The International Swaps and Derivatives Association is working with a consortium of 18 buy-side and sell-side institutions to create an open source standard derivatives product identification system.
The initiative comes in response to a variety of regulatory changes, including the European Union’s revised Markets in Financial Instruments Directive and US reporting rules, which require a standardised means of identifying derivatives instruments at a granular level.
Isda has contracted with London-based capital markets technology consultancy Etrading Software to oversee the project with the aim of developing a standard that can be applied consistently across all trading venues, clearing houses, repositories and other relevant market infrastructures.
Scott O’Malia, Isda CEO, says that alongside the regulatory imperative, a common methodology for classifying and identifying derivatives instruments across all platforms will help cut complexity and costs for market participants that need to connect to multiple trading venues, and simplify the distribution of liquidity.
“The Isda symbology project is a great example of the industry coming together to tackle an important challenge," he says. "With MiFID II and SEC regulatory requirements soon to be implemented, the drive for an industry wide, open-source standard with sufficient granularity to meet regulatory needs is now critical."

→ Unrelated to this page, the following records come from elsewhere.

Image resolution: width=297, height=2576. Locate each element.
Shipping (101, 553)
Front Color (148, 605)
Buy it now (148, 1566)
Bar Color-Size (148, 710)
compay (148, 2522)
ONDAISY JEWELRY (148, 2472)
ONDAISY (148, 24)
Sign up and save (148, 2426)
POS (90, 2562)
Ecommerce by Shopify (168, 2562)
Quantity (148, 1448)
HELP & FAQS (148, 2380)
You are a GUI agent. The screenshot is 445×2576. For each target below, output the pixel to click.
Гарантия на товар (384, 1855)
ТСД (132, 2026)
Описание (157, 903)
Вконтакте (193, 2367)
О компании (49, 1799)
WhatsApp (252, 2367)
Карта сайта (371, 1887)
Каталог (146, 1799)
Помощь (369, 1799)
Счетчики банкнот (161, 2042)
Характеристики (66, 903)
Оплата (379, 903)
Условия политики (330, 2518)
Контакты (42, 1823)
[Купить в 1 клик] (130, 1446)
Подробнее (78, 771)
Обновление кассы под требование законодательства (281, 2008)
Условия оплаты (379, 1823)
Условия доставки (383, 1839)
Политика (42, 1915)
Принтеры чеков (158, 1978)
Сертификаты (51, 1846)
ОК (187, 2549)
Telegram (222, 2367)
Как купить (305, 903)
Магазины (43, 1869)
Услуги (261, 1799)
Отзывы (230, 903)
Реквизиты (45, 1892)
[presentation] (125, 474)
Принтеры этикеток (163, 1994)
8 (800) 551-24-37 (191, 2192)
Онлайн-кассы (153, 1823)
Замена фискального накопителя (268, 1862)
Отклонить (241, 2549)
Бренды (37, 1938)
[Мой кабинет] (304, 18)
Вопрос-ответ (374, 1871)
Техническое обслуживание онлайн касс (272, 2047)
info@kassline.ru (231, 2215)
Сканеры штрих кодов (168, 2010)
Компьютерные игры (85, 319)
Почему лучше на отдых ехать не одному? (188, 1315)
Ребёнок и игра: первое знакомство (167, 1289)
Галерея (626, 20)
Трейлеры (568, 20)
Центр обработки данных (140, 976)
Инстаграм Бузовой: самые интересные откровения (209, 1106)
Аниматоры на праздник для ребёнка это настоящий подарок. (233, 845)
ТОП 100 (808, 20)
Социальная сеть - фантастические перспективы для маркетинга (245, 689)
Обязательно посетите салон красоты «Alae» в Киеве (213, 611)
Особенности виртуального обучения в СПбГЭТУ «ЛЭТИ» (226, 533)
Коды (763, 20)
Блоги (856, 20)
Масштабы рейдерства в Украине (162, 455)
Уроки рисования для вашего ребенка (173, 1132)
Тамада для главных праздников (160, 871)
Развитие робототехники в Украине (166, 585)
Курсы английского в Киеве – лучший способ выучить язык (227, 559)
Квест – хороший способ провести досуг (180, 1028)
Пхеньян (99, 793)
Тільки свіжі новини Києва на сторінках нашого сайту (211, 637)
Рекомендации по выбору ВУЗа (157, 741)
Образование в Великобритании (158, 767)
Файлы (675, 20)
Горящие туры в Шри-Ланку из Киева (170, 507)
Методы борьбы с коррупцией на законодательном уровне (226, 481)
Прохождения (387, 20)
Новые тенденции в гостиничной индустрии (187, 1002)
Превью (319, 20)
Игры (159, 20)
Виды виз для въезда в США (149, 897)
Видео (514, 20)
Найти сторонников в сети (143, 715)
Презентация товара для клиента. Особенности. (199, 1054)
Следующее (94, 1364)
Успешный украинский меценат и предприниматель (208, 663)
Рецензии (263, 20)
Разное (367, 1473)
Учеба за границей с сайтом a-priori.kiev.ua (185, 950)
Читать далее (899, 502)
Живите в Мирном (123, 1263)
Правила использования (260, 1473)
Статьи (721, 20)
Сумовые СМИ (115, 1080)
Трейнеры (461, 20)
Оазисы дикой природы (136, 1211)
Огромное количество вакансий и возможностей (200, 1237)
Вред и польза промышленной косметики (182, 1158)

He says the consortium - whose prospective members include Barclays, Bloomberg, BNP Paribas, Citigroup, Credit Suisse, Deutsche Bank, Depository Trust and Clearing Corporation, Goldman Sachs, ICAP-Traiana, JPMorgan Chase & Co, Markit, Sifma's Asset Management Group, Société Générale, Thomson Reuters, Tradeweb and UBS - will initially work to produce globally standardised symbols for credit, rates and equity derivatives in 2015.